Low-dose undecanone from Stenotrophomonas maltophilia suppresses Astragalus root rot and shapes the rhizosphere bacterial microbiome
Jian, Liru ; Lin, Yixian ; Zhao, Yiduo ; Wang, Chenyuan ; Li, Zhuosha ; Li, Zhefei
DOI:10.1002/ps.70554
Abstract
BACKGROUND Astragalus membranaceus var. mongholicus is an important Chinese herbal medicine. Root rot in Astragalus caused by Fusarium oxysporum is a destructive soil-borne disease. Biocontrol agents are currently regarded as an ecofriendly strategies for controlling root rot; however, the inherent complexity of natural environments often prevents beneficial bacteria from establishing long-term residence in the plant rhizosphere. Therefore, more effective methods against pathogenic fungi are urgently needed to safeguard both the yield and quality of Astragalus, and harnessing microorganism-derived volatile organic compounds (VOCs) is a promising strategy.RESULTS We isolated the bacterium Stenotrophomonas maltophilia strain B45 from the Astragalus rhizosphere that exhibited effective control of root rot. The ability of strain B45 to produce antibiotics and VOCs was determined to elucidate the possible mechanisms by which B45 inhibits pathogenic fungi.
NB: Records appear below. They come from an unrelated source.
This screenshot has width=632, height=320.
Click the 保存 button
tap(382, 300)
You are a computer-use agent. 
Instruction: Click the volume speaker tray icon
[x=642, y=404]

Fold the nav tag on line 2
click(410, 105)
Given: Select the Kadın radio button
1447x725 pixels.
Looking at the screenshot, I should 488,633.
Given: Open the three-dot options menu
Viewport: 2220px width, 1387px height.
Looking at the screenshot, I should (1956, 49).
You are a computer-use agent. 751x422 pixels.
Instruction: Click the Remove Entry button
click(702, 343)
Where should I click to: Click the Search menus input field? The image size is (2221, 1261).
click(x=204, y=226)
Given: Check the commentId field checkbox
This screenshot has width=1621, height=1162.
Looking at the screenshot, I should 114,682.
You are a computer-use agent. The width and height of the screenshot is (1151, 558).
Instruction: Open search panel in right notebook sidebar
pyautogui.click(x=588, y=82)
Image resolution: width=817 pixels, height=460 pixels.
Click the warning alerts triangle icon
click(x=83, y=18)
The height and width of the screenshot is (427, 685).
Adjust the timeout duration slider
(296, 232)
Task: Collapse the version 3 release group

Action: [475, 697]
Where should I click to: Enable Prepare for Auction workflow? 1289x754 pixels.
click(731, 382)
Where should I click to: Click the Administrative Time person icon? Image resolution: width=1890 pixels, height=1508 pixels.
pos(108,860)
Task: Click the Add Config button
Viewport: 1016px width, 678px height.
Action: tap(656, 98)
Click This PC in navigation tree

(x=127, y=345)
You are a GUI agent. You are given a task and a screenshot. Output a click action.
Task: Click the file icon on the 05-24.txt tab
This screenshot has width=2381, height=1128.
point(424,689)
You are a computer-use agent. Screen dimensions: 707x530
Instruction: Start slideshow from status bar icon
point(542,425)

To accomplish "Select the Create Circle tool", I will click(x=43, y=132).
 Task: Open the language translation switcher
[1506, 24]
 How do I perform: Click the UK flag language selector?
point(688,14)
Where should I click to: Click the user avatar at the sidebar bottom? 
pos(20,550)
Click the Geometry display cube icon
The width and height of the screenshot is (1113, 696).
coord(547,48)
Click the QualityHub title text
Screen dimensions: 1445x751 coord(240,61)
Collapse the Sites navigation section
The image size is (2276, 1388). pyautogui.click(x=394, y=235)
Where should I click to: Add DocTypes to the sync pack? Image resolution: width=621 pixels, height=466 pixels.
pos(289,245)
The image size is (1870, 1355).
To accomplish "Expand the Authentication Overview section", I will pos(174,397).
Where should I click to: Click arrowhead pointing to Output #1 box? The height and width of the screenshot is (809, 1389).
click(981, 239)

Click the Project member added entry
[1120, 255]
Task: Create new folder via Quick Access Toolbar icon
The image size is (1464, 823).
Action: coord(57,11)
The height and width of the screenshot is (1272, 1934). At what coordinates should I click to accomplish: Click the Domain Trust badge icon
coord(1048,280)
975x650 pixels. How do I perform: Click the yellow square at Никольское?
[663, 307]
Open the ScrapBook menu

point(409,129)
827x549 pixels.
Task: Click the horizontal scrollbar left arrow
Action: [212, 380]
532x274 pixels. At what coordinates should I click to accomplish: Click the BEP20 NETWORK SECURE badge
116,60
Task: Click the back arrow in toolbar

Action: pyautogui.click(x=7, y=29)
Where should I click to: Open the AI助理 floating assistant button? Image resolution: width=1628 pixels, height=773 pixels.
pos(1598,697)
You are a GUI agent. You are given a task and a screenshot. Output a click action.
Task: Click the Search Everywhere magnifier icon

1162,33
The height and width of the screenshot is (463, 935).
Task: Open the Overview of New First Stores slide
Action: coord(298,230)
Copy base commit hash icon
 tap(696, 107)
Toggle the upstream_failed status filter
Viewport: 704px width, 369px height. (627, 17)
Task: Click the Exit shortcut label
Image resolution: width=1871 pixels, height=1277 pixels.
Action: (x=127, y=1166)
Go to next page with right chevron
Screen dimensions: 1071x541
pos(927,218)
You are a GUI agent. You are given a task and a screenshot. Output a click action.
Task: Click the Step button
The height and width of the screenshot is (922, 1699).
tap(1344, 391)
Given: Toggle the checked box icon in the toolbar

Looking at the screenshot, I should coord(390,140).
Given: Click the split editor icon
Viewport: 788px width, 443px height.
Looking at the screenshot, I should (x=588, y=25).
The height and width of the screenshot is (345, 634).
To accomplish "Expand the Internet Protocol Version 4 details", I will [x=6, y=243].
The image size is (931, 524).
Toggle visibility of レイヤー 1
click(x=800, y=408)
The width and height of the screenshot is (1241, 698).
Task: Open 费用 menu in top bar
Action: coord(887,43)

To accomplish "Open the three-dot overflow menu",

The results showed that the VOCs emitted by B45 significantly inhibited both mycelial growth and conidial germination in pathogenic fungi. Among the selected VOCs, 2-undecanone demonstrated the strongest antifungal activity and caused severe structural damage to fungal cell walls. Pot experiments confirmed that 2-undecanone fumigation markedly alleviated root rot symptoms in Astragalus. Furthermore, 2-undecanone exhibited broad-spectrum antimicrobial activity with a significantly strong inhibitory effect on both fungi and bacteria. This selective pressure led to substantial shifts in the rhizosphere microbiome composition of Astragalus. Notably, fumigation with low concentrations of 2-undecanone increased the complexity of bacterial co-occurrence networks and enriched beneficial genera, including Rhizobium, Bradyrhizobium, Sphingomonas and Lysobacter.CONCLUSION Our results indicate that low concentrations of 2-undecanone did not compromise the disease-suppressive capacity of the rhizosphere microbial community, and support the potential application of microbial VOCs as ecofriendly strategies for managing soil-borne diseases in agriculture. (c) 2026 Society of Chemical Industry.